• **TRY IT**
Write out the line with "Viewport: 1148px width, 1064px height." and every later line through the end of the data below, exactly as given, with no pictures in the copy.

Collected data
※

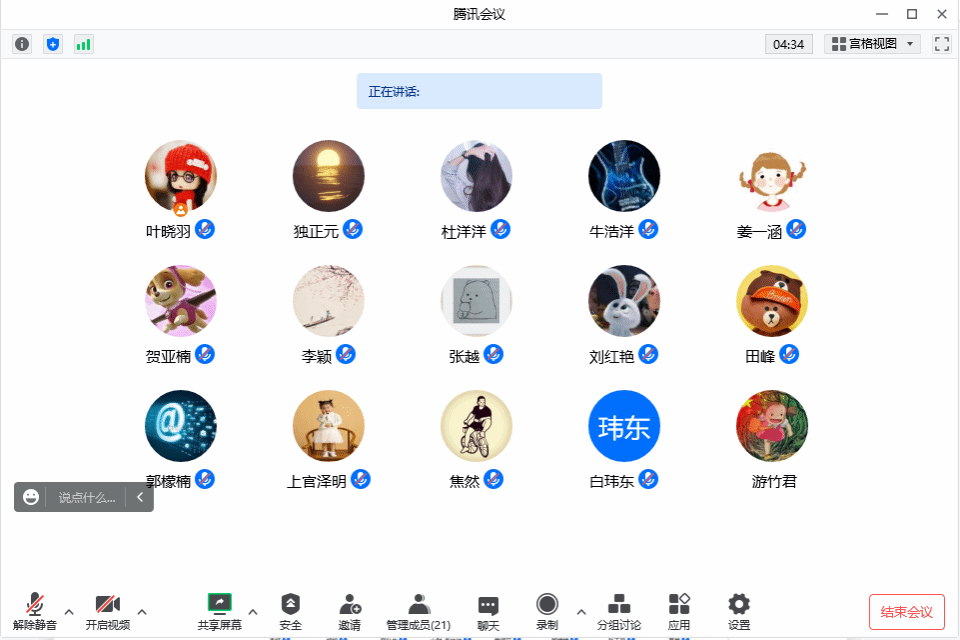Check the green network signal icon
Image resolution: width=960 pixels, height=640 pixels.
83,44
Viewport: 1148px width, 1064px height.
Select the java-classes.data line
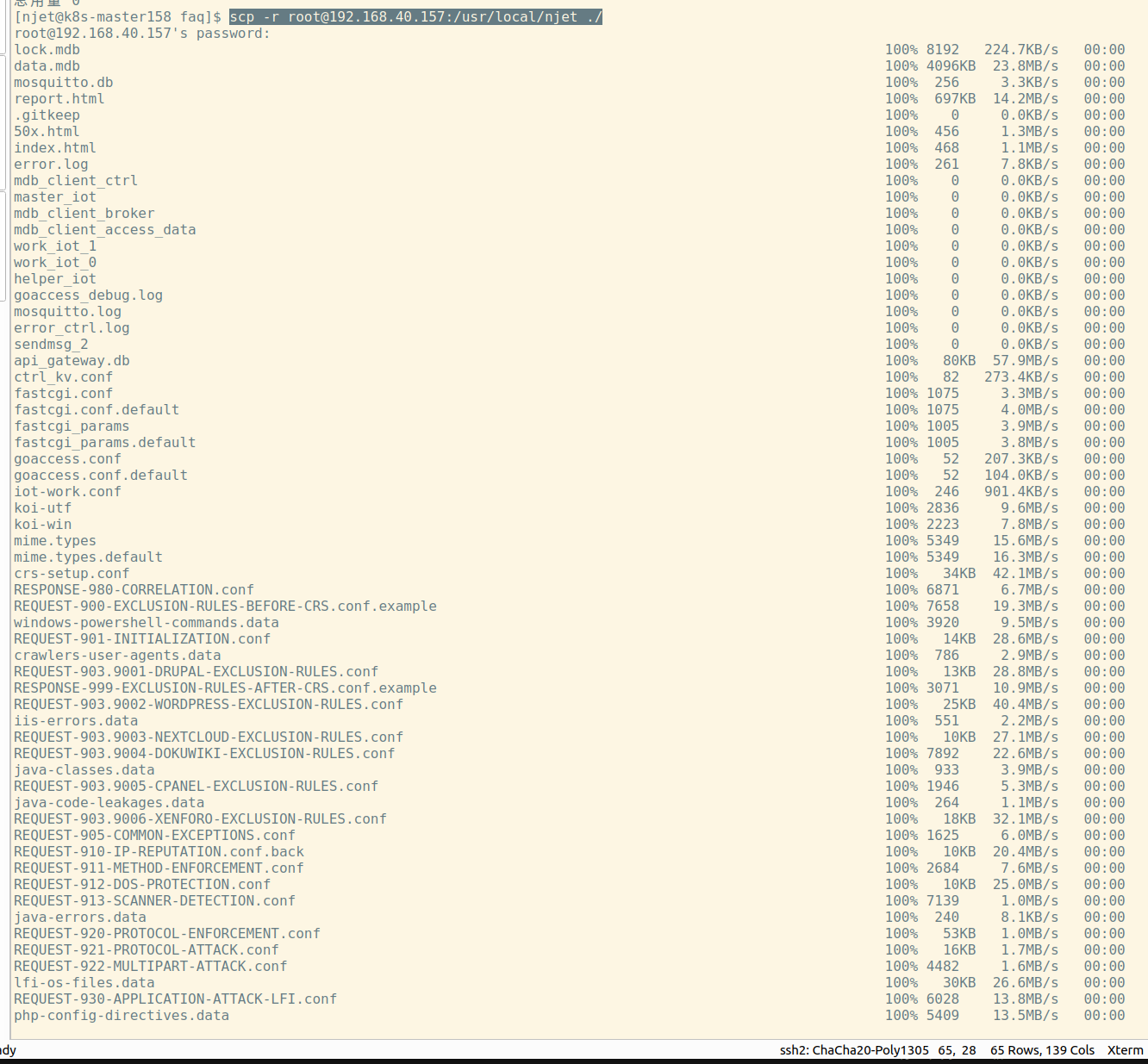84,770
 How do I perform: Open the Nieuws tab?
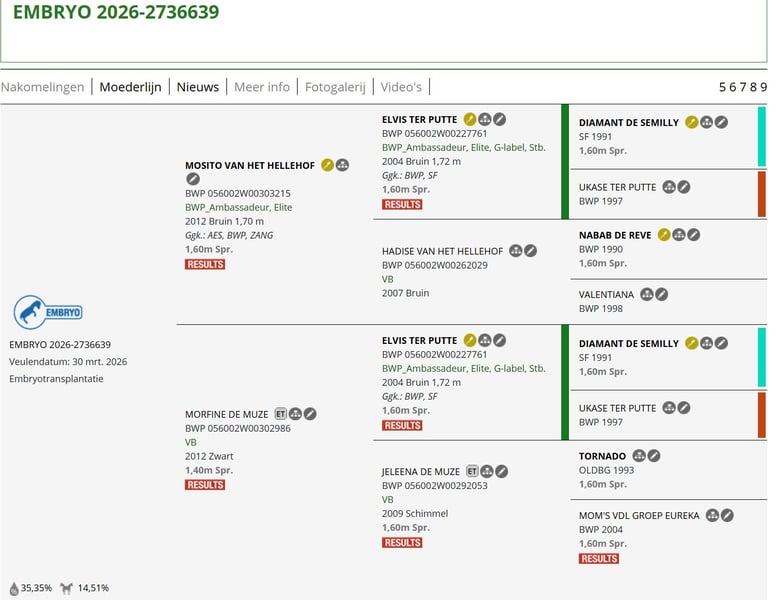(x=197, y=87)
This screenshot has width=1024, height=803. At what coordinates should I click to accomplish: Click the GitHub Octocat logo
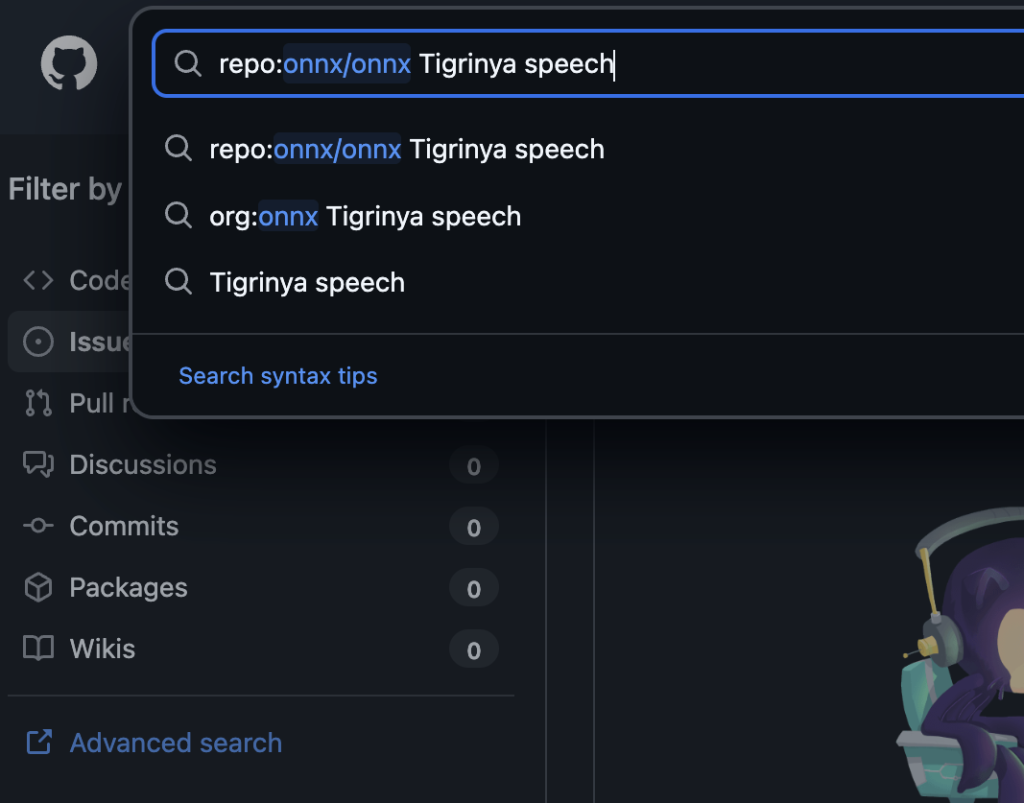tap(69, 64)
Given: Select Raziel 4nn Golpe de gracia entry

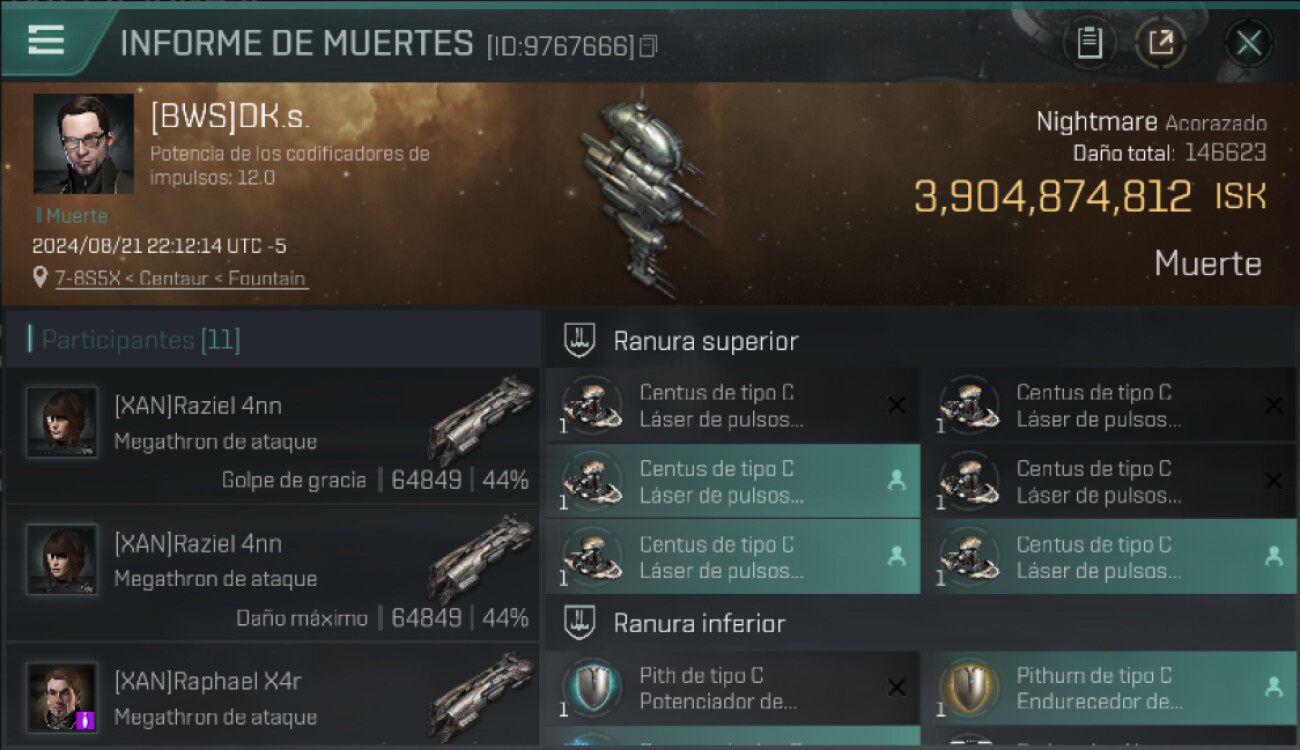Looking at the screenshot, I should pyautogui.click(x=272, y=436).
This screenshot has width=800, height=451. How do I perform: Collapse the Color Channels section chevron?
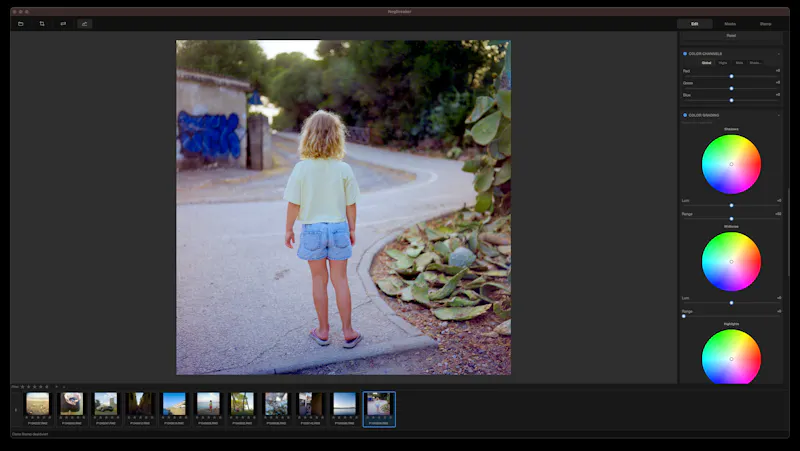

※

• **PROBLEM SOLUTION**
Viewport: 1148px width, 1064px height.
Select the java-classes.data line
84,770
 How do I perform: Open the Nieuws tab?
(x=197, y=87)
This screenshot has width=1024, height=803. At what coordinates should I click to accomplish: Click the GitHub Octocat logo
tap(69, 64)
Given: Select Raziel 4nn Golpe de gracia entry

Looking at the screenshot, I should pyautogui.click(x=272, y=436).
This screenshot has width=800, height=451. How do I perform: Collapse the Color Channels section chevron?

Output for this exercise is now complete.